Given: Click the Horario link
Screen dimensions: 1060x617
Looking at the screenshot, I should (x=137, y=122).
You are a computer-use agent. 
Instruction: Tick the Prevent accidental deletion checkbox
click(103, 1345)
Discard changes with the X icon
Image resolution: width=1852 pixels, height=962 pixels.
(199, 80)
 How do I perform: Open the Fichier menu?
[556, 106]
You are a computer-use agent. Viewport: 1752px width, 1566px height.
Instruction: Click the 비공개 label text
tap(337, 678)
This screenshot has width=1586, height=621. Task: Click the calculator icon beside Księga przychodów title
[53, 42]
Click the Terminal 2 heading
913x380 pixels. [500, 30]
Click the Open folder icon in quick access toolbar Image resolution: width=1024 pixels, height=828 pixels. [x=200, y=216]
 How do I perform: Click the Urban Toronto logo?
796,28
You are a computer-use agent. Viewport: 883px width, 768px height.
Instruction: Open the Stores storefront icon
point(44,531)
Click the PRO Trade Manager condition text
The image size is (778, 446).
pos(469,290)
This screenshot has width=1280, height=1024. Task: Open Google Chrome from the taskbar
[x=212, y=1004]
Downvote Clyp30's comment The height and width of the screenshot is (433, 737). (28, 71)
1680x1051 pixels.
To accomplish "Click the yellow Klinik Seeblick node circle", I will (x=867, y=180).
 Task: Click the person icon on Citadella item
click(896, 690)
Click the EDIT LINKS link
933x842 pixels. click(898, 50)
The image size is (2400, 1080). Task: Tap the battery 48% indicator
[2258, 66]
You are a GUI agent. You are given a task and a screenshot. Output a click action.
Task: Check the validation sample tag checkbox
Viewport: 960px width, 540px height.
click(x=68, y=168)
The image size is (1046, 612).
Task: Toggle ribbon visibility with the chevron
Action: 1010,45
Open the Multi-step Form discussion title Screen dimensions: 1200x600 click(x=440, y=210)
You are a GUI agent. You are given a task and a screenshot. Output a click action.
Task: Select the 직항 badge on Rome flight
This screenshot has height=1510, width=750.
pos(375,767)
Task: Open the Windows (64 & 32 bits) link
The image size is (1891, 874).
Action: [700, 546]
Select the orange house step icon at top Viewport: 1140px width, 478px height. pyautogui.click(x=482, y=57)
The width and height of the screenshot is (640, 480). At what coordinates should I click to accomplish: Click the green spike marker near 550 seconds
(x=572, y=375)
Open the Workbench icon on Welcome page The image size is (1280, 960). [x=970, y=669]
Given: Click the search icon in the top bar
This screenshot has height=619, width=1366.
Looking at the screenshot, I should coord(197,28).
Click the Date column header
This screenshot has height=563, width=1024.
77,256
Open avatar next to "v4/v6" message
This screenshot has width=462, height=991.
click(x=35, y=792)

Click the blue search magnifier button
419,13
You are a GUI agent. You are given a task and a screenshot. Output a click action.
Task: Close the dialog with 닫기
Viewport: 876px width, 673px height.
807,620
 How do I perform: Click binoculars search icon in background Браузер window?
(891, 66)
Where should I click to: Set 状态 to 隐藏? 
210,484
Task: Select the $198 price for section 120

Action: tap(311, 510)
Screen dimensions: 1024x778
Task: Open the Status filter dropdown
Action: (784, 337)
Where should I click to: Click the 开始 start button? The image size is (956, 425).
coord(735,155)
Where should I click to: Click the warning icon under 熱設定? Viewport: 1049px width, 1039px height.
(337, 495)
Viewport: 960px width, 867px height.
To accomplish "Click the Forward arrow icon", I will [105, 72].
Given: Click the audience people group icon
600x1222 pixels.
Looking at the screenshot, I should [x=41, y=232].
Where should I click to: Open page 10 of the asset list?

TASK DESCRIPTION: Write down, word for word, the lines above from the one containing "Task: Click the person" through the one containing "Task: Check the", both ends included.

ANSWER AREA:
 Task: Click the person icon on Citadella item
click(896, 690)
Click the EDIT LINKS link
933x842 pixels. click(898, 50)
The image size is (2400, 1080). Task: Tap the battery 48% indicator
[2258, 66]
You are a GUI agent. You are given a task and a screenshot. Output a click action.
Task: Check the validation sample tag checkbox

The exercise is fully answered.